§ **Raw data**
◆ ◆ ◆ ◆

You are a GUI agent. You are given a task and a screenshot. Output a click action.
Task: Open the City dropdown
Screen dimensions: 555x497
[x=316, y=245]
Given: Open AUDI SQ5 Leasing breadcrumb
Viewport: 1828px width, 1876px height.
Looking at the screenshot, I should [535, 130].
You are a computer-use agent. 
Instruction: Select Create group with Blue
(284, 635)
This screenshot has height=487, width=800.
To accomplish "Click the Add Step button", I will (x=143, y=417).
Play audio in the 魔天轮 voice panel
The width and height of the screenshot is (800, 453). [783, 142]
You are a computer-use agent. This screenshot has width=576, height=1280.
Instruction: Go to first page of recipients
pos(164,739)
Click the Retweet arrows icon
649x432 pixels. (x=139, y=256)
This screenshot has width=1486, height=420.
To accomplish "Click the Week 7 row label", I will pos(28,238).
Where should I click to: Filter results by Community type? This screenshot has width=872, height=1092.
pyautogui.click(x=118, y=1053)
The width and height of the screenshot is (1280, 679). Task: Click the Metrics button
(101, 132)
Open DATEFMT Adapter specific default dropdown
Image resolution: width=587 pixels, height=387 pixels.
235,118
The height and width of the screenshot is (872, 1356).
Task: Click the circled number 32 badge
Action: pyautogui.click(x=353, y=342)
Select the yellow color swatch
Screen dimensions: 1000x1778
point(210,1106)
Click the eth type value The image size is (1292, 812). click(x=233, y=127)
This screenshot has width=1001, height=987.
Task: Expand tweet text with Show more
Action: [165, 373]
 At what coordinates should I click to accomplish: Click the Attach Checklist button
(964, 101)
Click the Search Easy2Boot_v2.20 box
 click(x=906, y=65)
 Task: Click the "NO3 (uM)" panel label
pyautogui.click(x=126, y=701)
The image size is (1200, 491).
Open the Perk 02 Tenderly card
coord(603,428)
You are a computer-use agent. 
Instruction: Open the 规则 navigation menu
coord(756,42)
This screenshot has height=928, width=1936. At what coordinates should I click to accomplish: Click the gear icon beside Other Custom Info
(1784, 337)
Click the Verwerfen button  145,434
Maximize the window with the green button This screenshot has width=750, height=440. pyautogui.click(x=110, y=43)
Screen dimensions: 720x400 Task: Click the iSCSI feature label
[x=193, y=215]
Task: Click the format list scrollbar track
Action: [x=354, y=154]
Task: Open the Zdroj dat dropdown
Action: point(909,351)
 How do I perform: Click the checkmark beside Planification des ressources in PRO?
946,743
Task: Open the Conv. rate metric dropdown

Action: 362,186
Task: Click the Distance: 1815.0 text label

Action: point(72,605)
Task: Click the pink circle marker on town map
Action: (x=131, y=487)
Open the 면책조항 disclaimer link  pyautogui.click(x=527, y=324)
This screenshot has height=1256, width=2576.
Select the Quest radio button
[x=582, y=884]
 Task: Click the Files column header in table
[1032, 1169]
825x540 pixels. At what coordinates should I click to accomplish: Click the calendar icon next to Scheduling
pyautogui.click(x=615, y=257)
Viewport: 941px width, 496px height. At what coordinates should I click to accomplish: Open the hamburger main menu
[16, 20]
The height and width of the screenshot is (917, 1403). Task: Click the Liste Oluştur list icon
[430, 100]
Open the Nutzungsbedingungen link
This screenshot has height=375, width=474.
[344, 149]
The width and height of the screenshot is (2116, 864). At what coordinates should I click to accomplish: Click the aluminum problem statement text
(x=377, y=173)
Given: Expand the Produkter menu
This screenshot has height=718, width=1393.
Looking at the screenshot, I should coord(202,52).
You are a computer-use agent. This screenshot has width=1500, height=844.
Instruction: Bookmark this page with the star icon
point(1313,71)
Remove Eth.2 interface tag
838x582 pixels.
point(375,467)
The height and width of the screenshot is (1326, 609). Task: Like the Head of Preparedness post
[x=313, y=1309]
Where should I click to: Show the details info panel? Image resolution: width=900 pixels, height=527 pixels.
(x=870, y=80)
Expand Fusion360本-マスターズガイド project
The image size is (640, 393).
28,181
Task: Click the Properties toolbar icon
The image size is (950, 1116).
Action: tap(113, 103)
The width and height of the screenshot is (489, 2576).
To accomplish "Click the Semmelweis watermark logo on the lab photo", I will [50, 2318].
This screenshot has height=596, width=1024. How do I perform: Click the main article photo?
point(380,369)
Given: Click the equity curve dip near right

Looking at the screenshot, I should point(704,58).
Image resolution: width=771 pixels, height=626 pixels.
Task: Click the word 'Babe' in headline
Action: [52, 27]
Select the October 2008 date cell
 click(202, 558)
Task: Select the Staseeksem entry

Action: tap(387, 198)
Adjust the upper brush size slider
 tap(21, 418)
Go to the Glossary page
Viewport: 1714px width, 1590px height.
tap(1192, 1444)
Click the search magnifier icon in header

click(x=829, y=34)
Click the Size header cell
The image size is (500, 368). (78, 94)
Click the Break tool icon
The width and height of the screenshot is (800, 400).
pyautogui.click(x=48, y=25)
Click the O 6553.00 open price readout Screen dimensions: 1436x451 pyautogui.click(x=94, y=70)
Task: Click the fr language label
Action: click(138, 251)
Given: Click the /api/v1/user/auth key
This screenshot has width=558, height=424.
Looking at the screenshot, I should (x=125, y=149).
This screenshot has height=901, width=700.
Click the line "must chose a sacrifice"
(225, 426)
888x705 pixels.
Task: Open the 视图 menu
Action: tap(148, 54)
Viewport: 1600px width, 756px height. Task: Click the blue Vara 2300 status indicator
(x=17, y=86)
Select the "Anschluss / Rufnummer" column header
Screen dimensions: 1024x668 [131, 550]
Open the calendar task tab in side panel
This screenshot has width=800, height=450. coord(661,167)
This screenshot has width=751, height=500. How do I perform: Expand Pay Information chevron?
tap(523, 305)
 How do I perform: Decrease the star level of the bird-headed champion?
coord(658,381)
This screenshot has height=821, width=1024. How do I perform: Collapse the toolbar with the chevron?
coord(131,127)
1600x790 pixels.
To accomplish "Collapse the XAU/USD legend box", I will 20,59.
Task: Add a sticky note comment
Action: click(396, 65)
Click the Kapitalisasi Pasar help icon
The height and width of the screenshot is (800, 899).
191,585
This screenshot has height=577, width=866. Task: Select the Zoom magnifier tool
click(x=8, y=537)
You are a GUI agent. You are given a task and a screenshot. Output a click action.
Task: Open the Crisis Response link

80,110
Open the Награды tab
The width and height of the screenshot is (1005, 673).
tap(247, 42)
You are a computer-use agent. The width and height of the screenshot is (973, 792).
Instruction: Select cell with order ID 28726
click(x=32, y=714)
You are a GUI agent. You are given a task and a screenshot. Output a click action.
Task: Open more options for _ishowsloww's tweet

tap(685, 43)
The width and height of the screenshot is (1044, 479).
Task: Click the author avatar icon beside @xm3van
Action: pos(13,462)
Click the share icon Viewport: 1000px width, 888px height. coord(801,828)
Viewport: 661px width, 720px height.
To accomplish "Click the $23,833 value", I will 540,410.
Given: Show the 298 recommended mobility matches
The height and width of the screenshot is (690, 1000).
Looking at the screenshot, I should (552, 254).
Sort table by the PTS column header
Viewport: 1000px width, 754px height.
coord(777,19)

◆ ◆ ◆ ◆

§ **Problem to solve**
Write out the whole listing again, keeping every character as it is.

§ **Exercise response**
You are a GUI agent. You are given a task and a screenshot. Output a click action.
Task: Open the City dropdown
Screen dimensions: 555x497
[x=316, y=245]
Given: Open AUDI SQ5 Leasing breadcrumb
Viewport: 1828px width, 1876px height.
Looking at the screenshot, I should [535, 130].
You are a computer-use agent. 
Instruction: Select Create group with Blue
(284, 635)
This screenshot has height=487, width=800.
To accomplish "Click the Add Step button", I will (x=143, y=417).
Play audio in the 魔天轮 voice panel
The width and height of the screenshot is (800, 453). [783, 142]
You are a computer-use agent. This screenshot has width=576, height=1280.
Instruction: Go to first page of recipients
pos(164,739)
Click the Retweet arrows icon
649x432 pixels. (x=139, y=256)
This screenshot has width=1486, height=420.
To accomplish "Click the Week 7 row label", I will pos(28,238).
Where should I click to: Filter results by Community type? This screenshot has width=872, height=1092.
pyautogui.click(x=118, y=1053)
The width and height of the screenshot is (1280, 679). Task: Click the Metrics button
(101, 132)
Open DATEFMT Adapter specific default dropdown
Image resolution: width=587 pixels, height=387 pixels.
235,118
The height and width of the screenshot is (872, 1356).
Task: Click the circled number 32 badge
Action: pyautogui.click(x=353, y=342)
Select the yellow color swatch
Screen dimensions: 1000x1778
point(210,1106)
Click the eth type value The image size is (1292, 812). click(x=233, y=127)
This screenshot has width=1001, height=987.
Task: Expand tweet text with Show more
Action: [165, 373]
 At what coordinates should I click to accomplish: Click the Attach Checklist button
(964, 101)
Click the Search Easy2Boot_v2.20 box
 click(x=906, y=65)
 Task: Click the "NO3 (uM)" panel label
pyautogui.click(x=126, y=701)
The image size is (1200, 491).
Open the Perk 02 Tenderly card
coord(603,428)
You are a computer-use agent. 
Instruction: Open the 规则 navigation menu
coord(756,42)
This screenshot has height=928, width=1936. At what coordinates should I click to accomplish: Click the gear icon beside Other Custom Info
(1784, 337)
Click the Verwerfen button  145,434
Maximize the window with the green button This screenshot has width=750, height=440. pyautogui.click(x=110, y=43)
Screen dimensions: 720x400 Task: Click the iSCSI feature label
[x=193, y=215]
Task: Click the format list scrollbar track
Action: [x=354, y=154]
Task: Open the Zdroj dat dropdown
Action: point(909,351)
 How do I perform: Click the checkmark beside Planification des ressources in PRO?
946,743
Task: Open the Conv. rate metric dropdown

Action: 362,186
Task: Click the Distance: 1815.0 text label

Action: point(72,605)
Task: Click the pink circle marker on town map
Action: (x=131, y=487)
Open the 면책조항 disclaimer link  pyautogui.click(x=527, y=324)
This screenshot has height=1256, width=2576.
Select the Quest radio button
[x=582, y=884]
 Task: Click the Files column header in table
[1032, 1169]
825x540 pixels. At what coordinates should I click to accomplish: Click the calendar icon next to Scheduling
pyautogui.click(x=615, y=257)
Viewport: 941px width, 496px height. At what coordinates should I click to accomplish: Open the hamburger main menu
[16, 20]
The height and width of the screenshot is (917, 1403). Task: Click the Liste Oluştur list icon
[430, 100]
Open the Nutzungsbedingungen link
This screenshot has height=375, width=474.
[344, 149]
The width and height of the screenshot is (2116, 864). At what coordinates should I click to accomplish: Click the aluminum problem statement text
(x=377, y=173)
Given: Expand the Produkter menu
This screenshot has height=718, width=1393.
Looking at the screenshot, I should coord(202,52).
You are a computer-use agent. This screenshot has width=1500, height=844.
Instruction: Bookmark this page with the star icon
point(1313,71)
Remove Eth.2 interface tag
838x582 pixels.
point(375,467)
The height and width of the screenshot is (1326, 609). Task: Like the Head of Preparedness post
[x=313, y=1309]
Where should I click to: Show the details info panel? Image resolution: width=900 pixels, height=527 pixels.
(x=870, y=80)
Expand Fusion360本-マスターズガイド project
The image size is (640, 393).
28,181
Task: Click the Properties toolbar icon
The image size is (950, 1116).
Action: tap(113, 103)
The width and height of the screenshot is (489, 2576).
To accomplish "Click the Semmelweis watermark logo on the lab photo", I will [50, 2318].
This screenshot has height=596, width=1024. How do I perform: Click the main article photo?
point(380,369)
Given: Click the equity curve dip near right

Looking at the screenshot, I should point(704,58).
Image resolution: width=771 pixels, height=626 pixels.
Task: Click the word 'Babe' in headline
Action: [52, 27]
Select the October 2008 date cell
 click(202, 558)
Task: Select the Staseeksem entry

Action: tap(387, 198)
Adjust the upper brush size slider
 tap(21, 418)
Go to the Glossary page
Viewport: 1714px width, 1590px height.
tap(1192, 1444)
Click the search magnifier icon in header

click(x=829, y=34)
Click the Size header cell
The image size is (500, 368). (78, 94)
Click the Break tool icon
The width and height of the screenshot is (800, 400).
pyautogui.click(x=48, y=25)
Click the O 6553.00 open price readout Screen dimensions: 1436x451 pyautogui.click(x=94, y=70)
Task: Click the fr language label
Action: click(138, 251)
Given: Click the /api/v1/user/auth key
This screenshot has width=558, height=424.
Looking at the screenshot, I should (x=125, y=149).
This screenshot has height=901, width=700.
Click the line "must chose a sacrifice"
(225, 426)
888x705 pixels.
Task: Open the 视图 menu
Action: tap(148, 54)
Viewport: 1600px width, 756px height. Task: Click the blue Vara 2300 status indicator
(x=17, y=86)
Select the "Anschluss / Rufnummer" column header
Screen dimensions: 1024x668 [131, 550]
Open the calendar task tab in side panel
This screenshot has width=800, height=450. coord(661,167)
This screenshot has width=751, height=500. How do I perform: Expand Pay Information chevron?
tap(523, 305)
 How do I perform: Decrease the star level of the bird-headed champion?
coord(658,381)
This screenshot has height=821, width=1024. How do I perform: Collapse the toolbar with the chevron?
coord(131,127)
1600x790 pixels.
To accomplish "Collapse the XAU/USD legend box", I will 20,59.
Task: Add a sticky note comment
Action: click(396, 65)
Click the Kapitalisasi Pasar help icon
The height and width of the screenshot is (800, 899).
191,585
This screenshot has height=577, width=866. Task: Select the Zoom magnifier tool
click(x=8, y=537)
You are a GUI agent. You are given a task and a screenshot. Output a click action.
Task: Open the Crisis Response link

80,110
Open the Награды tab
The width and height of the screenshot is (1005, 673).
tap(247, 42)
You are a computer-use agent. The width and height of the screenshot is (973, 792).
Instruction: Select cell with order ID 28726
click(x=32, y=714)
You are a GUI agent. You are given a task and a screenshot. Output a click action.
Task: Open more options for _ishowsloww's tweet

tap(685, 43)
The width and height of the screenshot is (1044, 479).
Task: Click the author avatar icon beside @xm3van
Action: pos(13,462)
Click the share icon Viewport: 1000px width, 888px height. coord(801,828)
Viewport: 661px width, 720px height.
To accomplish "Click the $23,833 value", I will 540,410.
Given: Show the 298 recommended mobility matches
The height and width of the screenshot is (690, 1000).
Looking at the screenshot, I should (552, 254).
Sort table by the PTS column header
Viewport: 1000px width, 754px height.
coord(777,19)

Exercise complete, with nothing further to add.